■ What to do
Write each entry out again exactly, with nothing omitted.
══════════
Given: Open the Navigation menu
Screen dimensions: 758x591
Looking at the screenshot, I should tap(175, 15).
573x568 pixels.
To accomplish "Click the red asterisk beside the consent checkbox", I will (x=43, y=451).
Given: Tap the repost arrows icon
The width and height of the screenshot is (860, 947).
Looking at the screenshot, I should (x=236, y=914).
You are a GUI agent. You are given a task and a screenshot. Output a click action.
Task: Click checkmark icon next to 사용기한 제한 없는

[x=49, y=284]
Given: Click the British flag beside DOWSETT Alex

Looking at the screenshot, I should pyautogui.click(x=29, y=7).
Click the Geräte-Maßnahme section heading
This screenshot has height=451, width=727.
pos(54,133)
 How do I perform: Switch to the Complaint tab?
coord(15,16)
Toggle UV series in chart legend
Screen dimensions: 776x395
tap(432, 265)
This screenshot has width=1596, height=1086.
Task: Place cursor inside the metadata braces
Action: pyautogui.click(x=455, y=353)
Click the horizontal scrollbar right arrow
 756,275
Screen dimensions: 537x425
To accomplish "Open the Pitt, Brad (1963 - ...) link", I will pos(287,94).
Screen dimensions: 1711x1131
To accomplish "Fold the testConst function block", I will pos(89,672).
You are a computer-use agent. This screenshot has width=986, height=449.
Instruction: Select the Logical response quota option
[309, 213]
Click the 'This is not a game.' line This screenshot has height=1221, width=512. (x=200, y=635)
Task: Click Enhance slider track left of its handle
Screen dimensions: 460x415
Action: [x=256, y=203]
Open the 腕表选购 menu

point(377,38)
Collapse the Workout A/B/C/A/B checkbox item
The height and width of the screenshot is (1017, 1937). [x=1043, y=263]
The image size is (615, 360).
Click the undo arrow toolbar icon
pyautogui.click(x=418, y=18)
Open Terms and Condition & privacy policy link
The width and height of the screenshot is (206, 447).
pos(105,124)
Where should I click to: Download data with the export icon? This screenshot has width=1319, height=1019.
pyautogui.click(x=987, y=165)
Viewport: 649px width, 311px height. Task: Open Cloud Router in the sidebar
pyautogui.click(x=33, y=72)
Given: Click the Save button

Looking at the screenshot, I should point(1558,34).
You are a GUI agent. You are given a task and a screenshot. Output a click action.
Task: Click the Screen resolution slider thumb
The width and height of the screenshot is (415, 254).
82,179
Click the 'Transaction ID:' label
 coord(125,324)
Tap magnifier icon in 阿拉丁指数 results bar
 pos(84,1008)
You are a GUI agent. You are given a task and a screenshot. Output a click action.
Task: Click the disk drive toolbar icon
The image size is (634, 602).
══════════
■ Your response
Given: Open the Navigation menu
Screen dimensions: 758x591
Looking at the screenshot, I should tap(175, 15).
573x568 pixels.
To accomplish "Click the red asterisk beside the consent checkbox", I will (x=43, y=451).
Given: Tap the repost arrows icon
The width and height of the screenshot is (860, 947).
Looking at the screenshot, I should (x=236, y=914).
You are a GUI agent. You are given a task and a screenshot. Output a click action.
Task: Click checkmark icon next to 사용기한 제한 없는

[x=49, y=284]
Given: Click the British flag beside DOWSETT Alex

Looking at the screenshot, I should pyautogui.click(x=29, y=7).
Click the Geräte-Maßnahme section heading
This screenshot has height=451, width=727.
pos(54,133)
 How do I perform: Switch to the Complaint tab?
coord(15,16)
Toggle UV series in chart legend
Screen dimensions: 776x395
tap(432, 265)
This screenshot has width=1596, height=1086.
Task: Place cursor inside the metadata braces
Action: pyautogui.click(x=455, y=353)
Click the horizontal scrollbar right arrow
 756,275
Screen dimensions: 537x425
To accomplish "Open the Pitt, Brad (1963 - ...) link", I will pos(287,94).
Screen dimensions: 1711x1131
To accomplish "Fold the testConst function block", I will pos(89,672).
You are a computer-use agent. This screenshot has width=986, height=449.
Instruction: Select the Logical response quota option
[309, 213]
Click the 'This is not a game.' line This screenshot has height=1221, width=512. (x=200, y=635)
Task: Click Enhance slider track left of its handle
Screen dimensions: 460x415
Action: [x=256, y=203]
Open the 腕表选购 menu

point(377,38)
Collapse the Workout A/B/C/A/B checkbox item
The height and width of the screenshot is (1017, 1937). [x=1043, y=263]
The image size is (615, 360).
Click the undo arrow toolbar icon
pyautogui.click(x=418, y=18)
Open Terms and Condition & privacy policy link
The width and height of the screenshot is (206, 447).
pos(105,124)
Where should I click to: Download data with the export icon? This screenshot has width=1319, height=1019.
pyautogui.click(x=987, y=165)
Viewport: 649px width, 311px height. Task: Open Cloud Router in the sidebar
pyautogui.click(x=33, y=72)
Given: Click the Save button

Looking at the screenshot, I should point(1558,34).
You are a GUI agent. You are given a task and a screenshot. Output a click action.
Task: Click the Screen resolution slider thumb
The width and height of the screenshot is (415, 254).
82,179
Click the 'Transaction ID:' label
 coord(125,324)
Tap magnifier icon in 阿拉丁指数 results bar
 pos(84,1008)
You are a GUI agent. You are given a task and a screenshot. Output a click action.
Task: Click the disk drive toolbar icon
The image size is (634, 602).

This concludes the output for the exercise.